Heimerzheimer Märkte konzentrieren sich am Metternicher Weg –

bis zu 35 günstige Mietwohnungen entstehen.

Google Maps-Skizze Metternicher Weg Heimerzheim

 

Große Dinge bahnen sich an in Swisttal. Im Gebiet „Metternicher Weg“ in Heimerzheim soll ein Nahversorgungszentrum der größeren Art entstehen. Was war der Auslöser? Der Discounter Aldi will sich deutlich vergrößern, was an seinem jetzigen Standort „am Höhenring“ baurechtlich nicht möglich ist. Jetzt war die primäre Frage: „schließt Aldi mittelfristig seinen Standort am Höhenring“?

Und weiter? Die Gemeindeverwaltung erhielt im Herbst 2017 ein umfassendes Angebot. Ein Investor will in großem Stil im Gebiet „Metternicher Weg“ in ein Nahversorgungszentrum investieren. Dort soll Aldi mit größerer Fläche, ein neuer Drogeriemarkt, eine größere Netto-Filiale sowie eine Erweiterung der bestehenden KIK-Filiale als auch ein Getränkemarkt von REWE entstehen. Ergänzt durch kleine Kaffee- oder Imbissbereiche kann somit ein neues Einkaufszentrum entstehen.

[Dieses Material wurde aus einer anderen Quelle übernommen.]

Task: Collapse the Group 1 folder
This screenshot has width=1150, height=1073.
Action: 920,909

Darüber hinaus will der Investor angrenzend bis zu 35 sozial geförderte Wohnungen entstehen lassen, die dringend von Bürgern benötigt werden.

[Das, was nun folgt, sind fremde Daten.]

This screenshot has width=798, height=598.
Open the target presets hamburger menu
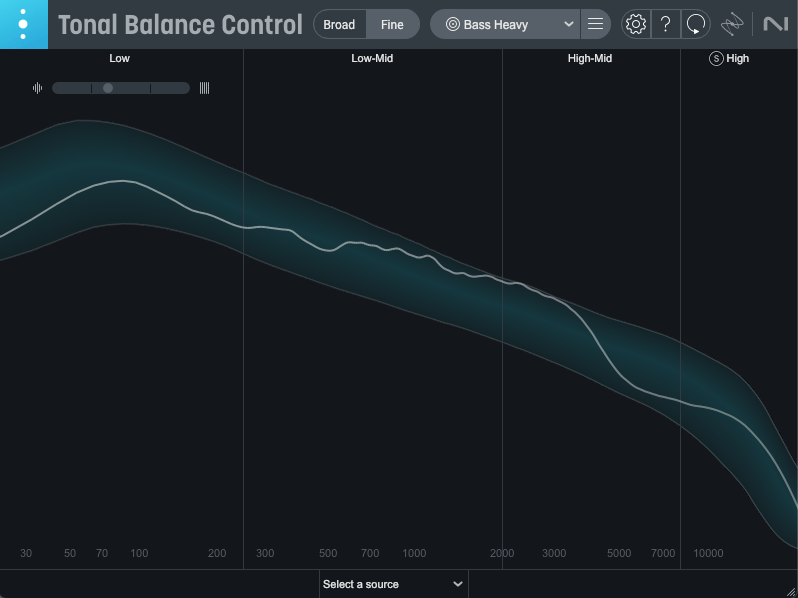595,24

Ob dieses Projekt realisiert werden kann, war am 30.11.2017 im Ausschuss Planung und Verkehr mit Änderung des Flächennutzungsplans für die Ortslage Heimerzheim HZ32 Metternicher Weg zu beschließen. In der Abstimmung sind die Vertreter der BfS der Beschlussvorlage der Verwaltung gefolgt.

Anschließend nahm der Ausschuss den ersten Vorentwurf zum Bebauungsplan zur Kenntnis und sprach auch hier die Empfehlung an den Rat aus, die entsprechende Zustimmung zu erteilen. Wenn der Rat den Empfehlungen des Ausschusses folgt, kann die Offenlage sowie die Beteiligung der für die öffentlichen Belange zuständigen Stellen erfolgen. In der Offenlage können die Bürger ihre Einsprüche und Anregungen einbringen.

 

Keine leichtfertige Entscheidung für die BfS

In den Fraktionsversammlungen der BfS wurde im Vorfeld das Für und Wider eingehend beraten:

  • Wegfall der Nahversorgung am Höhenring durch Aldi: was geschieht mit den vor allem älteren, nicht mobilen Bürgern, wenn Aldi dort nicht mehr ansässig ist? Antwort: wir waren an mehreren Tagen stundenweise vor Ort und haben die Frequenz der Einkäufer beobachtet. Fast alle, vor allem die älteren Bürger, haben ihr Auto zum Einkauf genutzt
  • Gute Versorgung in den Ortsteilen: eine gute Nahversorgung in diesem Ausmaß fehlt in Swisttal. Das Angebot wird in Weilerswist, Rheinbach, Bonn oder anderen Städten genutzt. Für Swisttal bietet ein Nahversorgungzentrum die Chance, die Kaufkraft in Swisttal zu halten. Die Bürger nutzen heutzutage Nahversorgungszentren, um zentral alle ihre Bedürfnisse zu erfüllen
  • Wir bieten in Swisttal eine gute Infrastruktur für unsere Bürger oder solche, die unsere Gemeinde attraktiv finden werden

Nutzen und Lasten – die BfS stellt klare Forderungen im Rahmen der Offenlage

Die negativen Auswirkungen, die für Mensch und Umwelt von einem Einkaufszentrum ausgehen, erfordern ganz klar Kompensationsmaßnahmen die dem Zeitgeist der ökologischen Aufklärung entsprechen. Im Zuge der Bebauungsplanaufstellung sind somit dem Investor folgende umwelt- und energiepolitischen Maßnahmen zur Auflage zu machen, die von der Unabhängigen Wählervereinigung BfS nachhaltig eingefordert werden:

– Lärm – und Verkehrsbelastungen für die Anwohner minimieren

– extensive Dachbegrünung der Gebäude

– Regenwassernutzung z. B. in Toiletten

– Nutzung von Dach- und Wandflächen für Photovoltaikanlagen

– möglichst wasserdurchlässiger Belag der Parkflächen

– Ausgiebige Pflanzung von einheimischen Bäumen/Sträuchern und pflegeleichter Begrünung auf dem Gelände/Parkplatz

Durch die geplanten Baumaßnahmen ist ein massiver Eingriff in die Landschaft und eine immense Flächenversiegelung vorgesehen. Der Investor und die Gemeinde können durch sinnvolle Maßnahmen und ein ganzheitliches Konzept maßgeblich die negativen Auswirkungen auf die ökologische Vielfalt reduzieren.

Wir sind der Meinung, dass Swisttal hier mit einem vernünftigen, wirtschaftlichen sowie auch ökologischen Konzept als Beispiel vorangehen sollte, damit das Großprojekt zu einem Gewinn für Viele wird.